« En mettant en œuvre un modèle d’intelligence artificielle, nous avons pu filtrer plus de 50 000 ensembles de données en seulement trois mois – une tâche qui aurait pris infiniment plus de temps avec des méthodes conventionnelles », a déclaré le professeur de l’École de science et d’ingénierie des matériaux lors d’un entretien à Shanghai.

Dans la nuit du 2 juillet, heure de Pékin, une avancée scientifique novatrice d’une équipe de chercheurs a été publiée dans la revue Nature. L’équipe a réalisé une percée majeure et originale dans le domaine des métamatériaux à rayonnement thermique pilotés par l’intelligence artificielle, en développant un modèle d’IA pour la conception inverse, capable de générer de grands lots de solutions candidates.

Les métamatériaux sont une catégorie de matériaux artificiels aux propriétés uniques. Ceux qui possèdent la capacité de rayonnement thermique peuvent efficacement « emballer » l’excès de chaleur et le transmettre vers l’extérieur, agissant comme un « dispositif de refroidissement ».

Étant donné les millions de combinaisons possibles de microstructures et de compositions matérielles, la conception de métamatériaux s’apparente à naviguer dans un labyrinthe.
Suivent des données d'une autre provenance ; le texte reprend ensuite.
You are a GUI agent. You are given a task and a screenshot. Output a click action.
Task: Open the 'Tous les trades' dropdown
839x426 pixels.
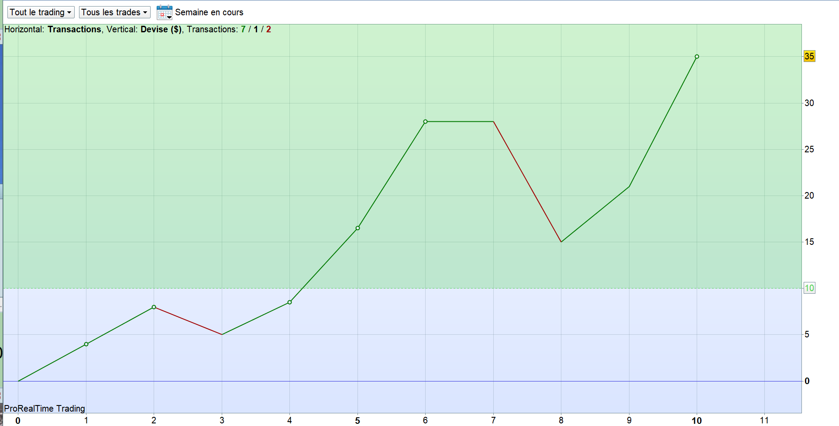point(114,12)
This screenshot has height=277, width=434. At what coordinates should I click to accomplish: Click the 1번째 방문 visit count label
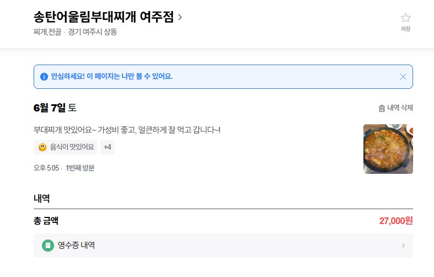80,168
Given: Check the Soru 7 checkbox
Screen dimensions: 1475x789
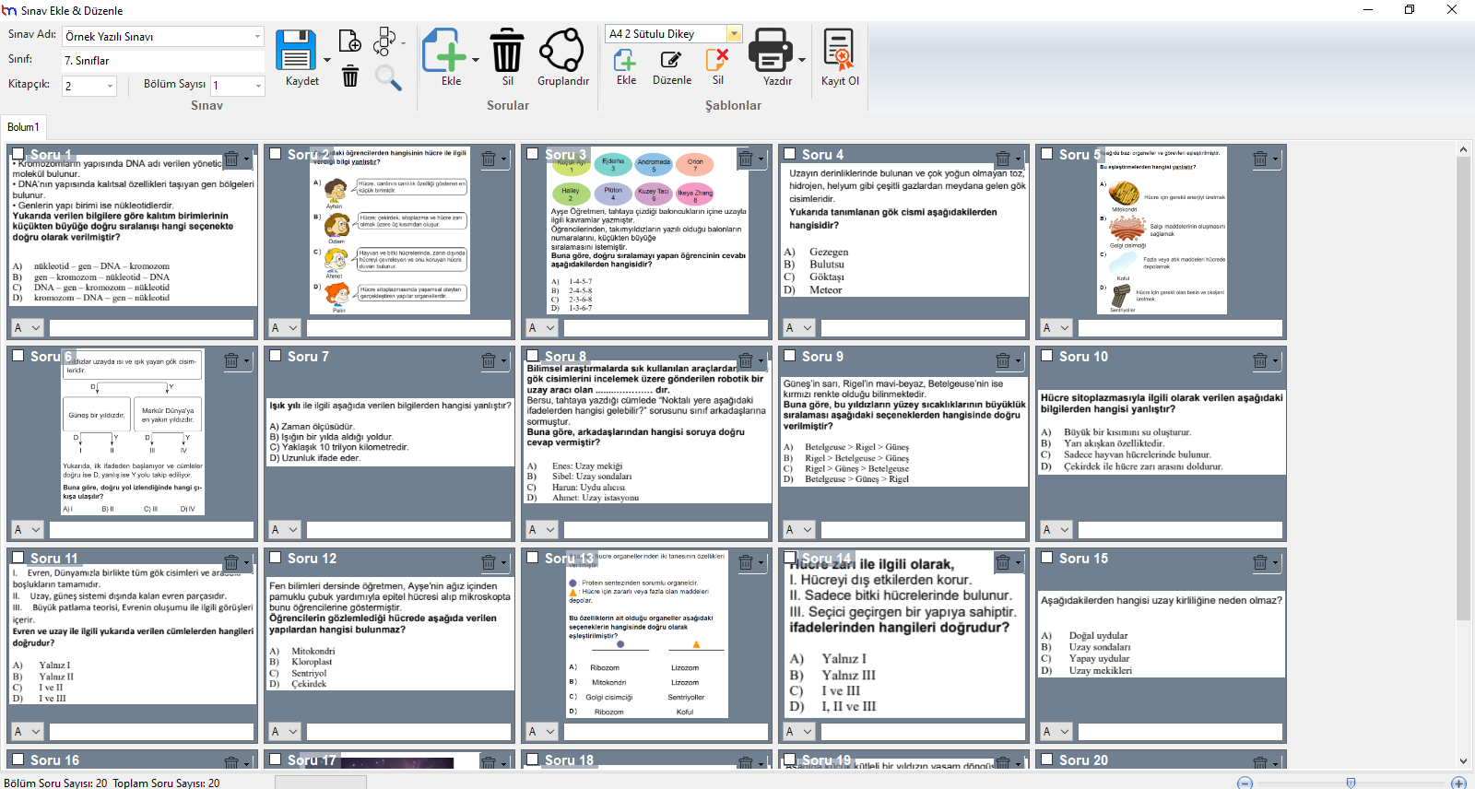Looking at the screenshot, I should click(276, 356).
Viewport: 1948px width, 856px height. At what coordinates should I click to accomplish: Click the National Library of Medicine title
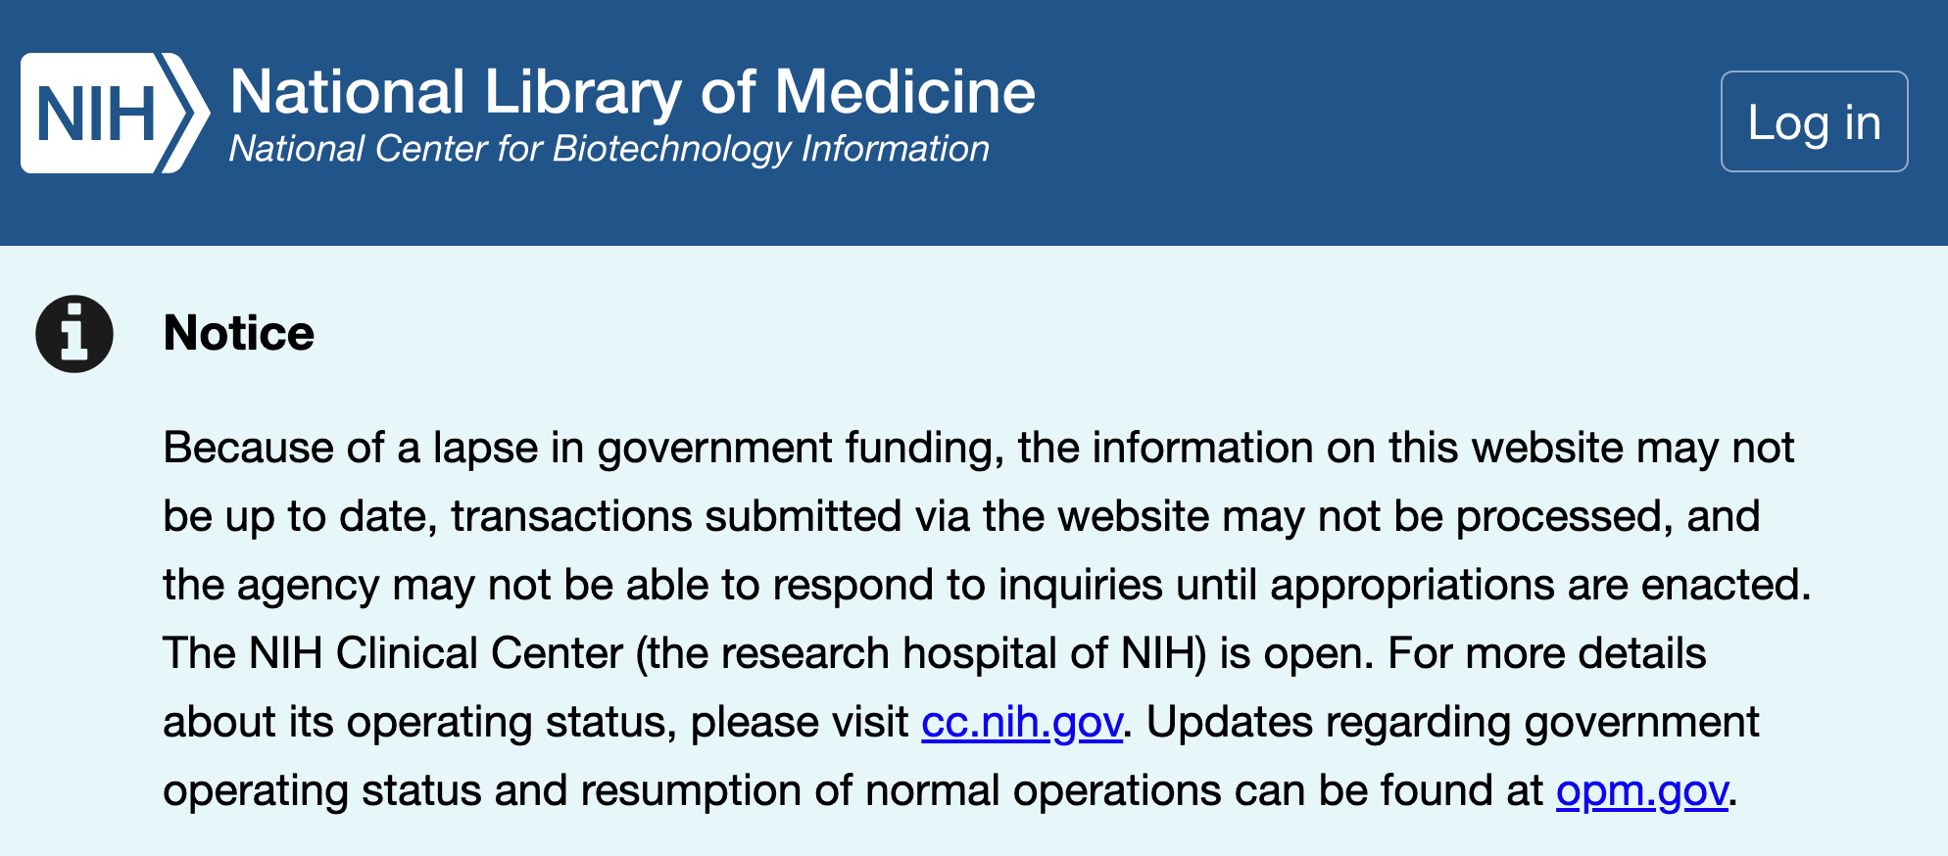[632, 92]
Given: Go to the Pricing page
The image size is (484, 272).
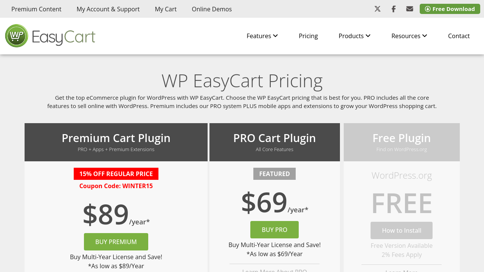Looking at the screenshot, I should coord(308,36).
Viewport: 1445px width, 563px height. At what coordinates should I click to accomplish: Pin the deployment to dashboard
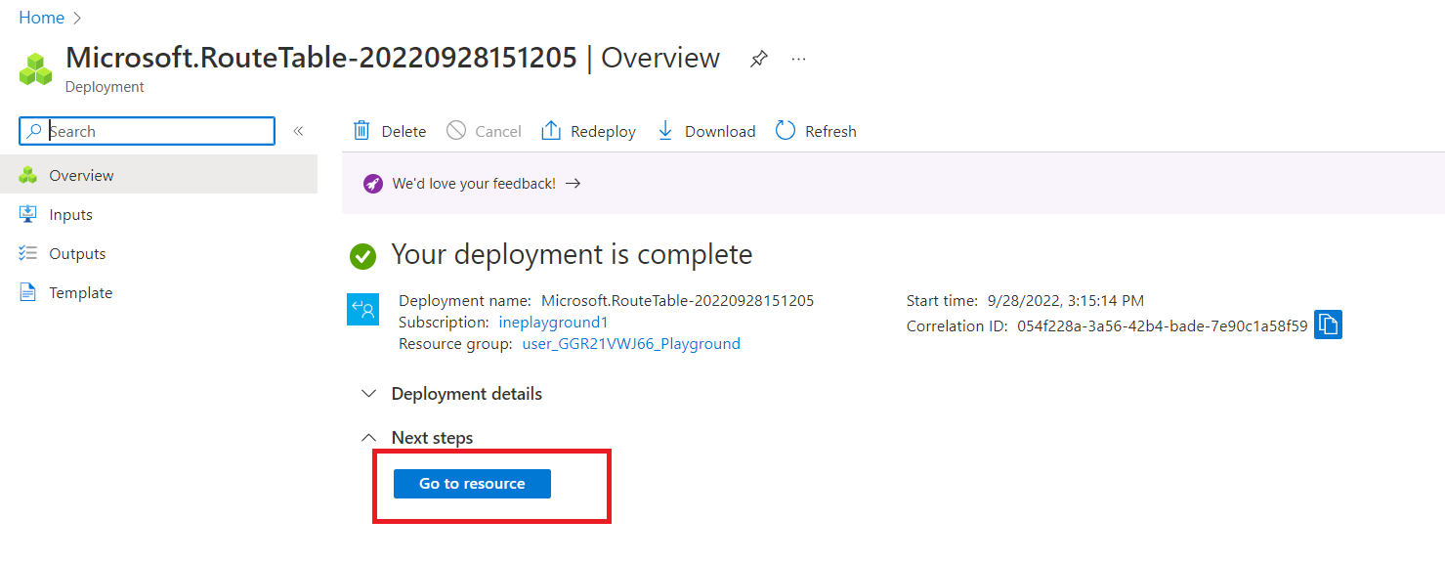coord(758,60)
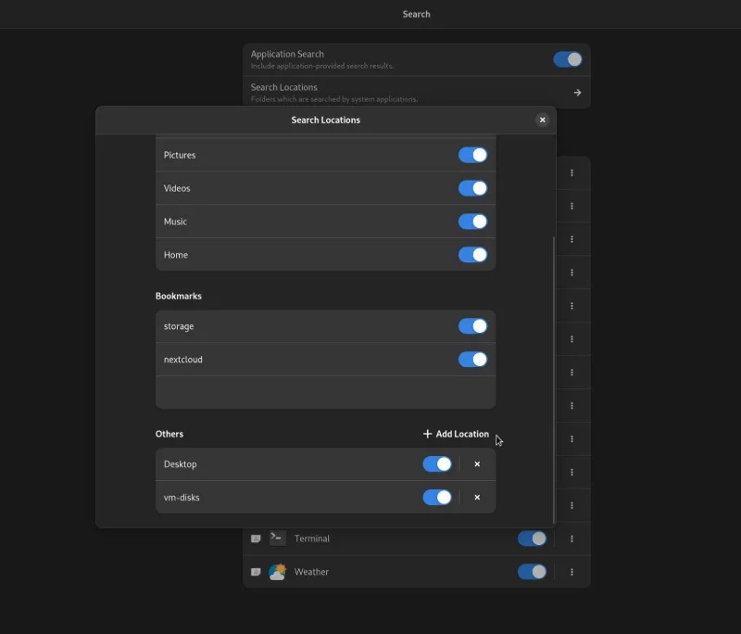Toggle the Application Search switch
This screenshot has width=741, height=634.
pyautogui.click(x=568, y=59)
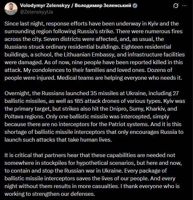
Task: Click the verified badge beside the name
Action: coord(135,5)
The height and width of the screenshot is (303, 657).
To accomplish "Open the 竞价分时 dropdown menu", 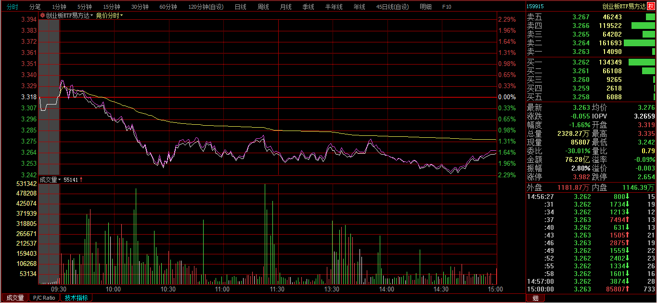I will tap(109, 15).
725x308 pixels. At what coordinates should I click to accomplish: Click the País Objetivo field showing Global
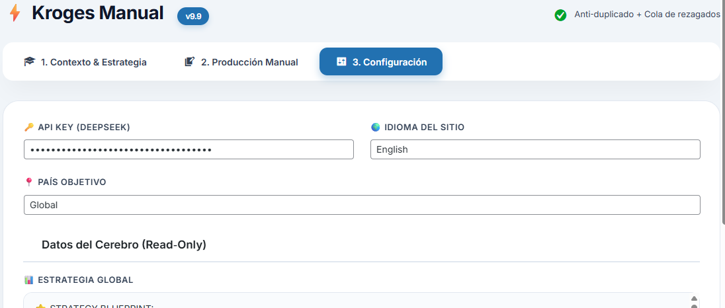[361, 205]

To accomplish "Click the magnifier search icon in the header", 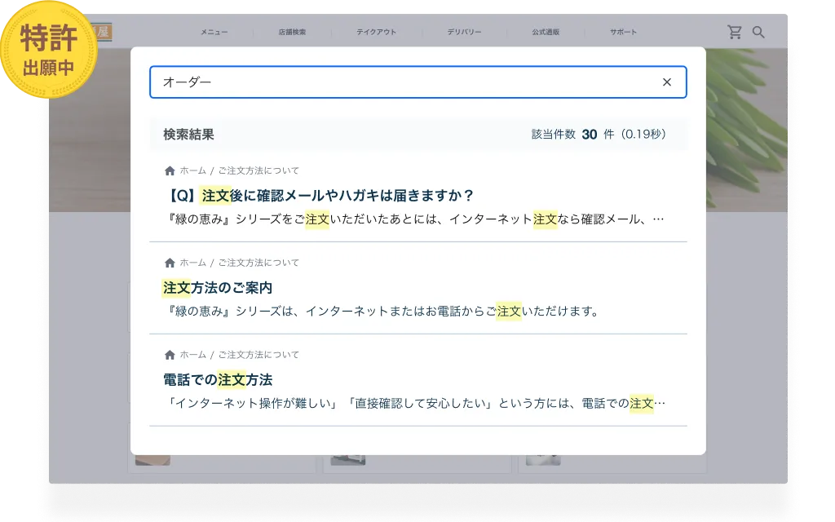I will pyautogui.click(x=758, y=31).
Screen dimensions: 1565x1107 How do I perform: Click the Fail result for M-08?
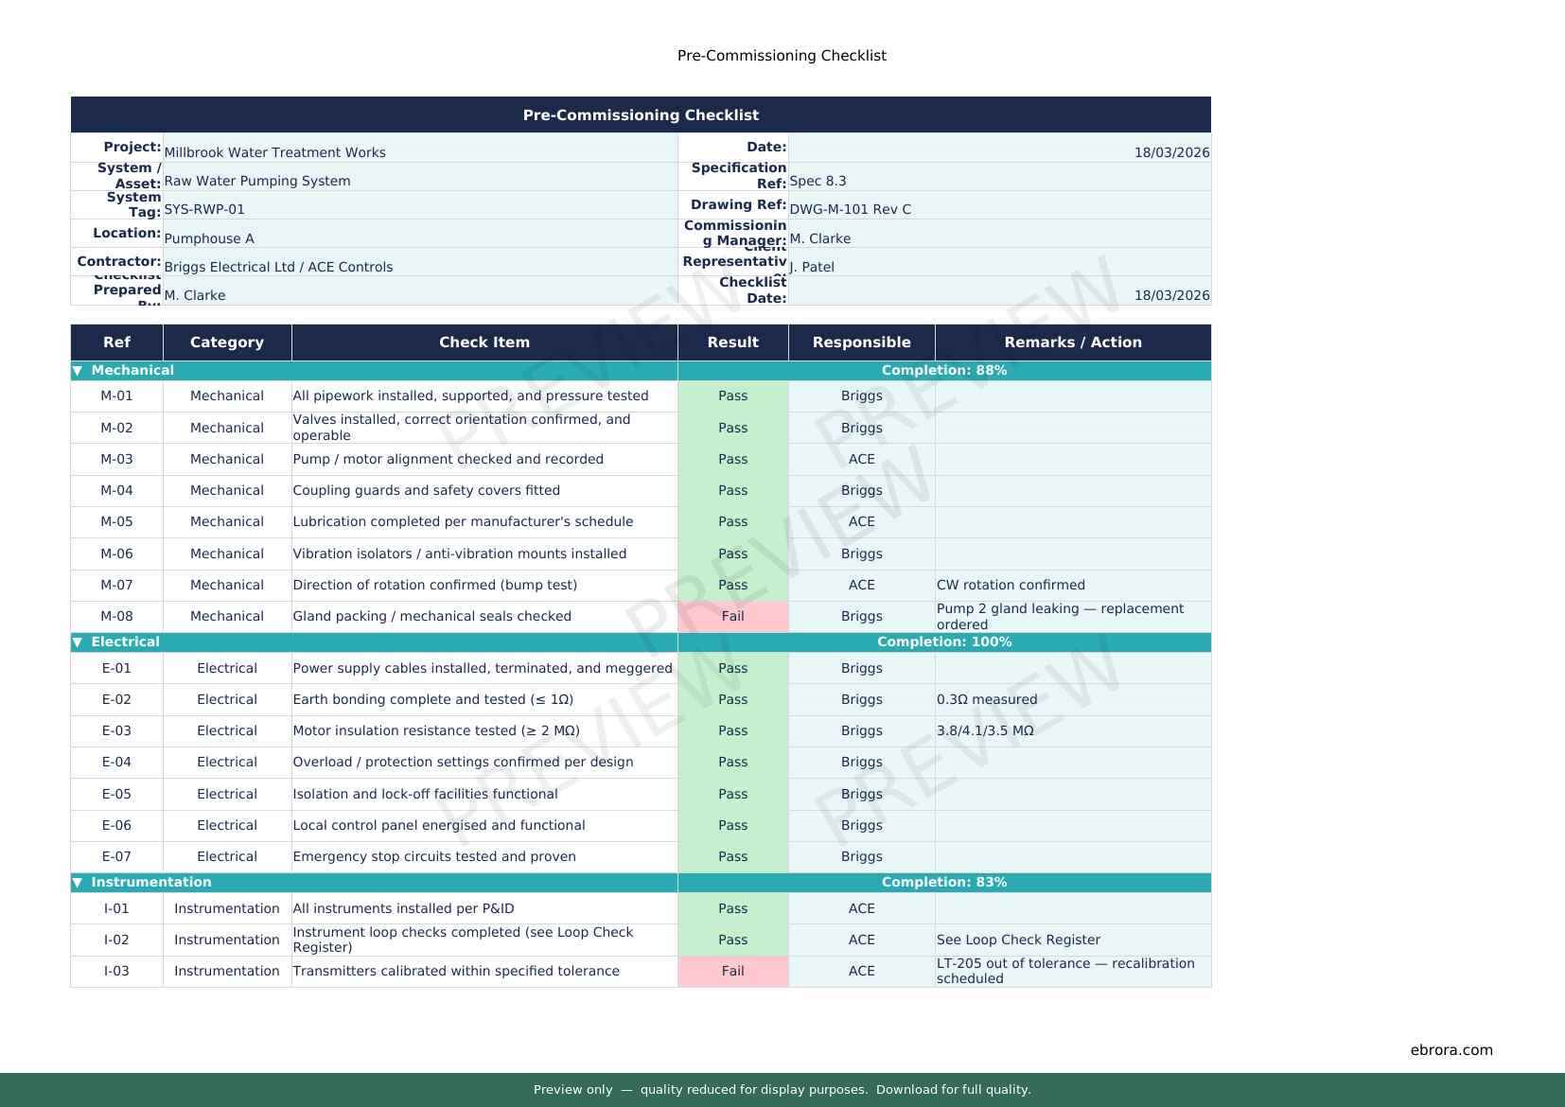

L’équipe a considérablement réduit le temps de recherche en mettant en œuvre un modèle d’intelligence artificielle.

Il a été noté que la recherche scientifique évolue de plus en plus vers un quatrième paradigme, nécessitant de grands volumes de données – la recherche pilotée par l’IA. L’équipe a commencé à explorer l’intégration de l’apprentissage automatique et de la recherche scientifique vers 2019, passant cinq à six ans à obtenir ces résultats.

Grâce à leur travail, l’équipe a formé un modèle d’IA capable de générer rapidement et avec précision de nombreuses solutions de conception pour les métamatériaux à rayonnement thermique basées sur les propriétés spectrales souhaitées, améliorant ainsi les dimensions, la vitesse et les performances de la conception.

Les métamatériaux à rayonnement thermique « optimisés » issus de cette recherche trouvent actuellement des applications dans des domaines critiques tels que la gestion thermique dans l’aérospatiale et le refroidissement écoénergétique des bâtiments, contribuant ainsi au progrès industriel.